My abortion was not deliberate. My husband and I were ecstatic when two lines appeared on a home pregnancy test. We became anxious when I had some early spotting. The 6 week ultrasound reassured us the bleeding wasn’t anything bad. That same ultrasound showed us TWO strong heartbeats. My incredible OB immediately began discussing the implications of twin gestation. We monitored our babies with weekly ultrasounds and watched them grow. After our 10 week ultrasound we shared the news with our families. I was horribly nauseated and exhausted but also exhilarated about the new lives growing inside of me.

We returned for a 12 week ultrasound, blissfully unaware that things had changed. We watched as the ultrasound technician searched for the flicker of either fetal heartbeat. There were our 2 fetuses measuring 10 weeks 5 days and 11 weeks 2 days without any heartbeats. Our OB began discussing the management of a missed abortion. I opted to have a D&C the next day and we grieved the loss of the twins that we never had a chance to meet. We had to tell our loved ones we lost the babies. Despite the fact that I know abortion = miscarriage; I told everyone that we had a miscarriage. I didn’t tell them that we suffered a missed, spontaneous abortion. I knew how my presentation of the facts would impact the reaction. I wanted sympathy, free of judgement.

Every pregnancy is unique and has implications on a woman’s health. I have had the opportunity to have 4 subsequent pregnancies, each with it’s own set of challenges. My strong faith has guided me that outcomes of my pregnancies were beyond my control and that He would see me through whatever would happen, as He already had. I am married to a wonderful man, who is a great father. We can afford to support ourselves and our children. Personally, I would not choose to deliberately terminate a pregnancy under my circumstances.

But what if those circumstances were different? As we approached the delivery of our 4th daughter (my fifth pregnancy), we were told to plan for a c-section. Our baby was breech. I had calcified fibroids near my cervix and there was concern for the very real possibility of postpartum hemorrhage. Postpartum hemorrhage is a life-threatening condition for a woman in the perinatal period. It is a circumstance where the pregnancy could literally cost me my life. I had 3 other babies at home who were 2, 4 & 6 years old at the time who could potentially be left motherless. Thankfully my OB was prepared not only for the c-section but for an emergent hysterectomy and he was able to manage my postpartum hemorrhage swiftly and safely. I didn’t have to choose between my life and the life of my child. But that experience opened my eyes and my heart to the fact that not everyone is as lucky.

I know that any woman who has experience with pregnancy – trying to become pregnant, trying not to become pregnant, wanted pregnancy, unwanted pregnancy, healthy pregnancy or otherwise – is facing her own unique challenge. That same woman can have a subsequent pregnancy with completely different challenges. That woman should be able to have access to the information needed to make the best possible choice for herself, her body and her baby. I identify as “pro-life” but I am realistic about what that means.

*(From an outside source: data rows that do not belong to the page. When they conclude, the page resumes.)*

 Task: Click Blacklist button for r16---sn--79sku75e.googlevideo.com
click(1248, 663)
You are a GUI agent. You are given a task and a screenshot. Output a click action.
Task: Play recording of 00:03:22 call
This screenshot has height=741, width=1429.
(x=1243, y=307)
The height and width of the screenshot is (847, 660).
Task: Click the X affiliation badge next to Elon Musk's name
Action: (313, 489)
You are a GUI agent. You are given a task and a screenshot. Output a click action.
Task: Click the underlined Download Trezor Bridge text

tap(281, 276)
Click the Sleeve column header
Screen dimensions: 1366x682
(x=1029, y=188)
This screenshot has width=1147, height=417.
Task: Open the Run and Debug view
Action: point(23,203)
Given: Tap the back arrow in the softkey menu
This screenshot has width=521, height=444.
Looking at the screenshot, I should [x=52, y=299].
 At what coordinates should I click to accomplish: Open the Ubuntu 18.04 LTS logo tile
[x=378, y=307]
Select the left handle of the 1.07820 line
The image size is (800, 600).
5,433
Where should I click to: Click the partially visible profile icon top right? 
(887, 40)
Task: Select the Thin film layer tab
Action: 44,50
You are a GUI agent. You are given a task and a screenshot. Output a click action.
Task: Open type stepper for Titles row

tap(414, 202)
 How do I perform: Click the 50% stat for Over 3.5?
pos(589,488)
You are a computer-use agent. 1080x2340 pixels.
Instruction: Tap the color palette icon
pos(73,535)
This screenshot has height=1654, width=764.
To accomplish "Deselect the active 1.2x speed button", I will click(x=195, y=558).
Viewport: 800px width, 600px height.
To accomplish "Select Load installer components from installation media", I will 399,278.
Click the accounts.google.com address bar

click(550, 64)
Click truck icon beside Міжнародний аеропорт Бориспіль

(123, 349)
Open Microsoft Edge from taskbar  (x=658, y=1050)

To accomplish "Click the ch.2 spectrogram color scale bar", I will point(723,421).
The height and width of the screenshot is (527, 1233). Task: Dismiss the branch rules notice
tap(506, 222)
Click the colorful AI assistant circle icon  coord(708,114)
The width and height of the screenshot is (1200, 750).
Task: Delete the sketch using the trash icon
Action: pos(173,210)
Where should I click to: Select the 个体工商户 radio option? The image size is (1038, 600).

There are circumstances where a termination of the pregnancy is the best choice for the safety of the mother. I am pro-life for her and not just her baby. Does that make me “pro-choice?” I do not think that “pro-life” and “pro-choice” are mutually exclusive. I feel very strongly that elective abortion as a first-line choice “solution” to an unwanted pregnancy is not OK. I also feel very strongly that for a woman who has come to the decision that terminating her pregnancy is the right one should be able to have that termination performed in the safest way possible. A woman’s life is just as valuable, maybe even more so, than a fetus. That’s what it means to me to be “pro-life.”

The recent political climate has polarized our country. I have found that people are either aggressively advancing their beliefs and agendas or are trying to disengage completely. I’m not trying to do either. I am only one person with one story but perhaps if we begin sharing our stories, we can find some common ground on which to open discussions and pursue conversations that will make our nation stronger, together.